* Your task *
In the passage about Beeple, give the stretch from "Beeple, whose real" through "addiction to smartphones." again, changing "smartphones" to "mobile devices".

* Document passage *
* start *

Beeple, whose real name is Mike Winkelmann, is one of the artists participating in the inaugural edition of South by Southwest London, the music, film and tech festival. This time, he is presenting “The Tree of Knowledge,” a critique of the human addiction to smartphones.

“People don’t fully recognize how much their phone is stressing them out,” and how much they’re “dialing up the noise,” Beeple said in a phone interview. “They could make the choice to dial down the noise, and just put their phone down, and exist in a much more calm state in which technology still exists.”

The work is a refrigerator-size box containing a giant tree (recreated via projection mapping), with screens on all sides, and a large dial. When viewers turn the dial, the box is covered with live news, stock prices and data, illustrating the information overload faced by humanity.

* end *

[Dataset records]
* start *

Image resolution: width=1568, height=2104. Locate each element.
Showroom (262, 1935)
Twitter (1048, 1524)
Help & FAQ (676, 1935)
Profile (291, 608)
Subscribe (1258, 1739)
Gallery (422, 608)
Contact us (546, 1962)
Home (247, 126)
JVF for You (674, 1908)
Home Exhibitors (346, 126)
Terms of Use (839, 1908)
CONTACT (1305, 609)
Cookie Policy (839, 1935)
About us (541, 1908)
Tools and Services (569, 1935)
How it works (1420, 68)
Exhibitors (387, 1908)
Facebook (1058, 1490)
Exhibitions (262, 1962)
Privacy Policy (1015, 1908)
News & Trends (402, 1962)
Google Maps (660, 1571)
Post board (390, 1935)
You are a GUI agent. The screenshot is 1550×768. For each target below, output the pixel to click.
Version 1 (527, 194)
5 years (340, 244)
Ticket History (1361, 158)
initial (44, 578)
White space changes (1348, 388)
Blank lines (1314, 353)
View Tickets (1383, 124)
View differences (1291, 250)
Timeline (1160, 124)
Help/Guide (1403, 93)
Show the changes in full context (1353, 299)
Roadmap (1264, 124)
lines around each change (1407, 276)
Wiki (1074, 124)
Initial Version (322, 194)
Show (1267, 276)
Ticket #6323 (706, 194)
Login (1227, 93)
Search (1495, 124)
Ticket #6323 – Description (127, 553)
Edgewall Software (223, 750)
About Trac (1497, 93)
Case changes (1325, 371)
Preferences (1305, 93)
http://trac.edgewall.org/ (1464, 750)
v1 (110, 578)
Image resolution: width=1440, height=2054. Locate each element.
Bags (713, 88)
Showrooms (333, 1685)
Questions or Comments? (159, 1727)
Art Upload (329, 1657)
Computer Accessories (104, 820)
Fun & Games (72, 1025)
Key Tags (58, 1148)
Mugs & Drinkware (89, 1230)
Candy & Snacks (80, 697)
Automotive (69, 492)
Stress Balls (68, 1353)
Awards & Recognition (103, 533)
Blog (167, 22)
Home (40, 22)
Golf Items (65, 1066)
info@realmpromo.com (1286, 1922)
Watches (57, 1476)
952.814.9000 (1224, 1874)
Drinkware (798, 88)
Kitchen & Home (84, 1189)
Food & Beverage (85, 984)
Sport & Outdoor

* end *

* Solution to the exercise *
Beeple, whose real name is Mike Winkelmann, is one of the artists participating in the inaugural edition of South by Southwest London, the music, film and tech festival. This time, he is presenting “The Tree of Knowledge,” a critique of the human addiction to mobile devices.